Output the lines of the entries below beginning at the one with "You are a GUI" and ending with the last, exactly as written and without pictures.

Source material:
--- START ---
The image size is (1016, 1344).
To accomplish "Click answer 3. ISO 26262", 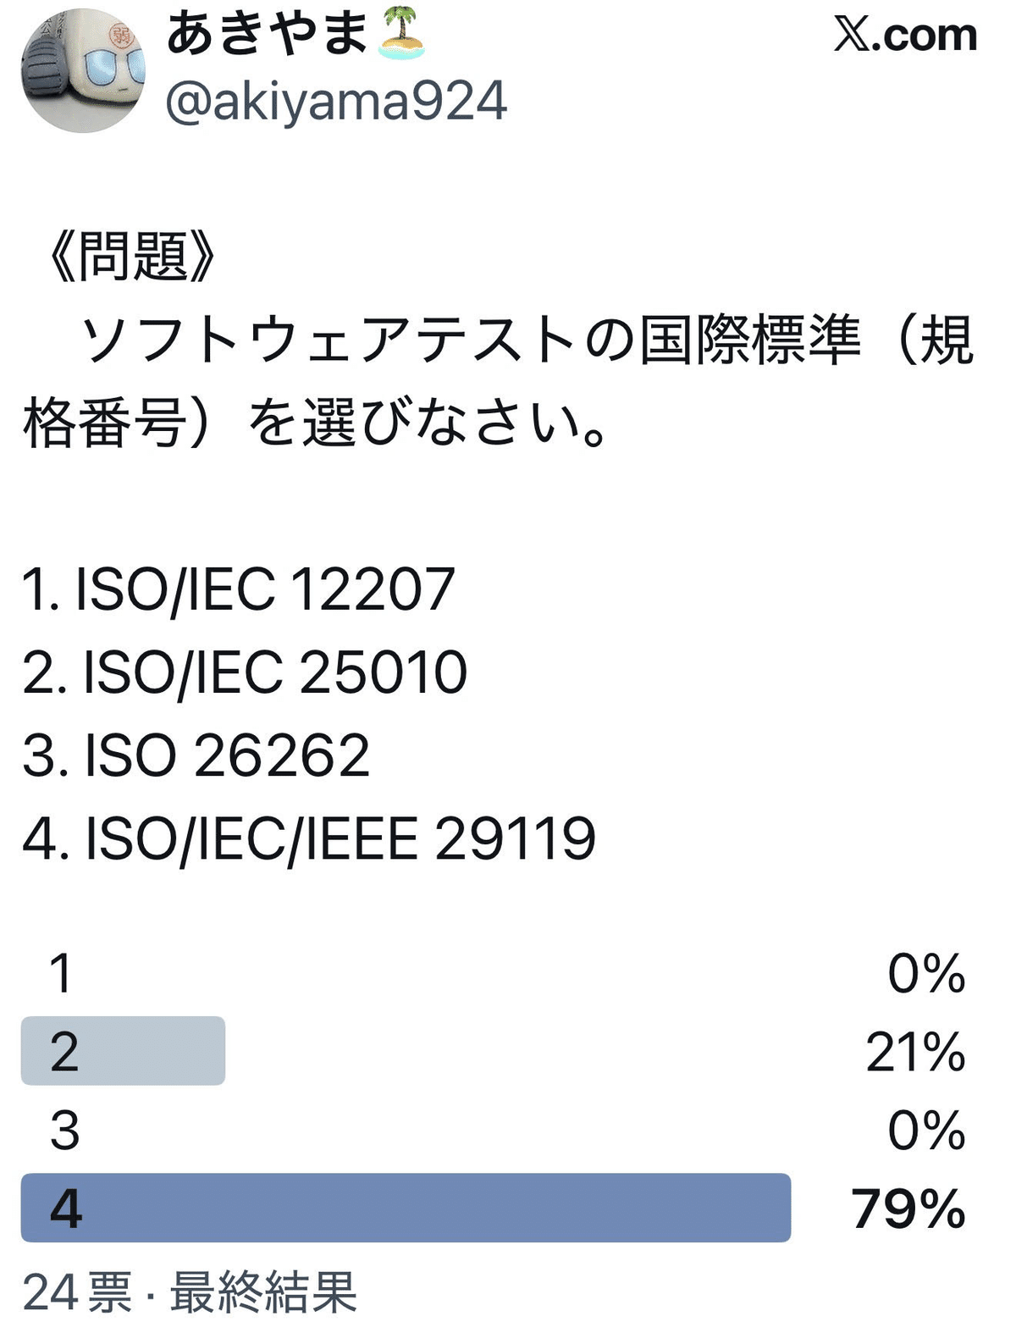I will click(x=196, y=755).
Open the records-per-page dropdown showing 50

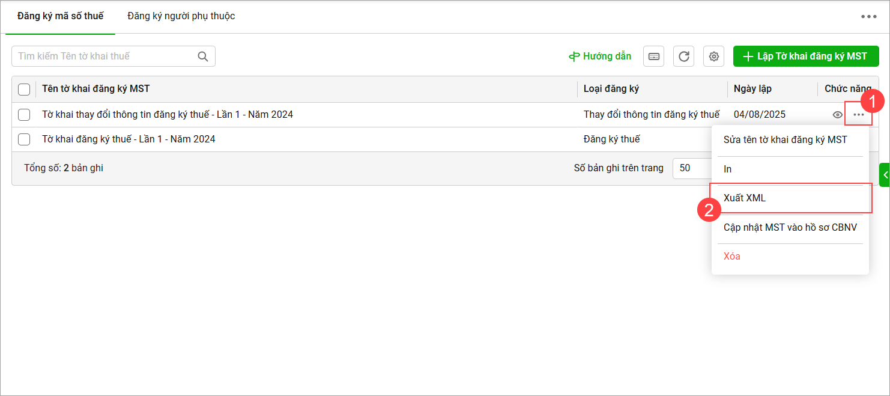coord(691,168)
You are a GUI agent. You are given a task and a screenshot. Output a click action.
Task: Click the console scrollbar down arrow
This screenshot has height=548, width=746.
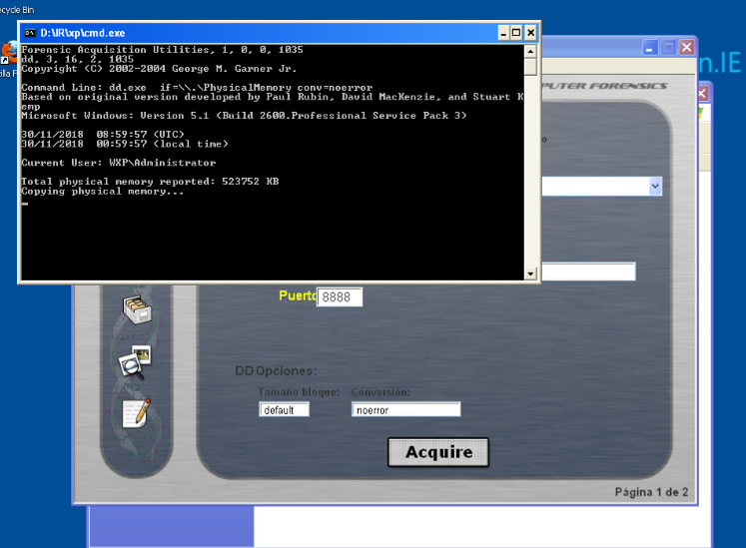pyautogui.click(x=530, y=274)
--- END ---
Solved problem:
You are a GUI agent. You are given a task and a screenshot. Output a click action.
Task: Click the console scrollbar down arrow
This screenshot has height=548, width=746.
pyautogui.click(x=530, y=274)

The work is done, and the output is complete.